Seit 1992/93 gibt es die englische Premier League in ihrer jetzigen Form. Dabei sind acht verschiedene Trainer Meister geworden. Das erstaunliche dabei: Es ist noch keinem einzigen Engländer gelungen, eine Mannschaft als Trainer zur Meisterschaft zu führen.
Derzeit stehen bei lediglich fünf Premier-League-Teams einheimische Trainer an der Seitenlinie – allesamt bei kleinen Klubs, keine dieser Mannschaften liegt in den Top 8 der Tabelle.
In der zweiten englischen Liga, der Championship, sind es dann schon 16 von 25 Teams, die auf Trainer aus England setzen. Immerhin.
Wo sind nur die guten englischen Trainer heute? Zwischen 1977 und 1982 gewann sechsmal in Folge ein englischer Trainer den Europapokal der Landesmeister (heute Champions League).
Mit dem Triumph von Liverpool unter der Leitung von Joe Fagan 1984 endete aber die englische Trainer-Herrlichkeit im Europapokal. Es war der bisher letzte Sieg eines englischen Trainers im wichtigsten europäischen Klub-Wettbewerb.
Heute wartet man in England vergebens auf den nächsten grossen Taktikfuchs. Und wenn dann mal ein Ex-Spieler wie Gary Neville auftaucht (2015/16 für 28 Spiele erfolglos bei Valencia), ist er schneller wieder weg, als er gekommen ist.

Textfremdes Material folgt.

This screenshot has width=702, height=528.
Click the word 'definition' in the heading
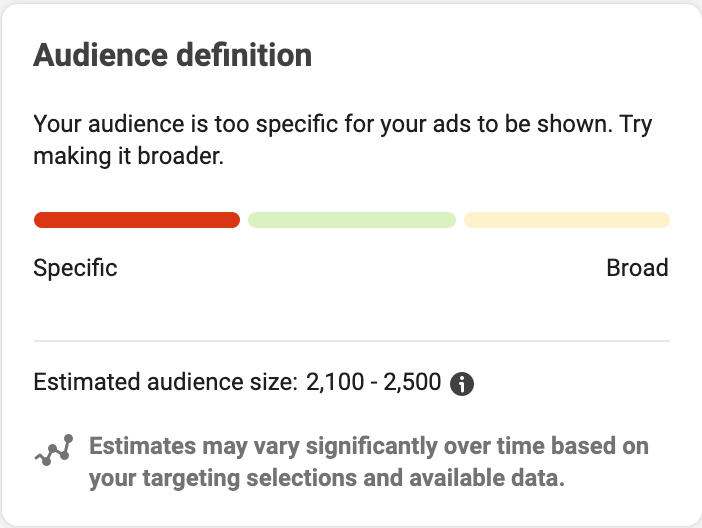coord(244,55)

Die anderen grossen Fussballnationen Europas bringen hingegen regelmässig erfolgreiche Trainer einer neuen Generation raus: Allegri, Conte, Montella (Italien) Tuchel, Nagelsmann, Klopp (Deutschland) Guardiola, Enrique, Emery (Spanien) oder Deschamps, Blanc und Zidane (Frankreich) sind nur einige Beispiele dafür.
Die Topteams der Premier League vertrauen ausnahmslos auf Trainer aus dem Ausland. Das Geld dazu ist überall vorhanden und – wie bei den Spielern – sind die Engländer deshalb auch bei den «Managern» nicht auf den eigenen Nachwuchs angewiesen.
In England wurde in der Vergangenheit nur wenig Geld für Basisarbeit ausgegeben. Weshalb auch in eine mühsame eigene Ausbildung setzen, wenn die besten ausländischen Trainer mit einem unverschämten Jahresgehalt auf die Insel gelockt werden können? Dazu kommt, dass drei Viertel der Premier-League-Clubs ausländische Besitzer haben. Deren Interesse an englischer Nachwuchsarbeit tendiert gegen Null.
Sean Dyche, Trainer von Premier-League-Klub Burnley, sagte gegenüber dem Fussballportal fourfourtwo: «Fans und Besitzer lechzen nach einem ausländischen Trainer. Das mindert natürlich die Chance für einheimische Coaches, es ist der Teufelskreis. Wie soll ein englischer Trainer beweisen, dass er gut ist, ohne eine Chance zu erhalten?»
Während in Ländern wie Spanien, Frankreich, Italien oder Deutschland die Trainerausbildung einen hohen Stellenwert einnimmt, ist England mindestens einen Schritt im Hintertreffen.
2012 wurde eine Studie zu Besitzern einer Trainerlizenz nach Massgabe der UEFA veröffentlicht: Damals besassen nur 2'769 Engländer diese Lizenz. In Frankreich gab es 17'588 ausgebildete Trainer, in Spanien waren es 23'995, in Italien 29'420 und in Deutschland 34'970.
Speziell die Misserfolge der Nationalmannschaft haben den englischen Verband aber zum Handeln gezwungen: 2012 wurde das 105 Millionen Pfund teure nationale Fussballcenter «St.George’s Park» eröffnet. Dort sollen neben Spielern und Schiedsrichtern vor allem auch Trainer ausgebildet werden.
Die Erfahrung aus anderen Projekten dieser Art zeigt allerdings, dass sich erste Erfolge für gewöhnlich nach frühestens zehn Jahren einstellen.
Ob man in England tatsächlich noch einige Jahre Geduld hat, mag bezweifelt werden. Die grossen Klubs werden wohl auch in Zukunft ab der Verlockung des ausländischen Personals schwach werden. Schwach wie die Premier League, dieses Unterhaltungskonstrukt, dass dank ausländischen Trainer immerhin eine gewisse taktische Reife bekommt.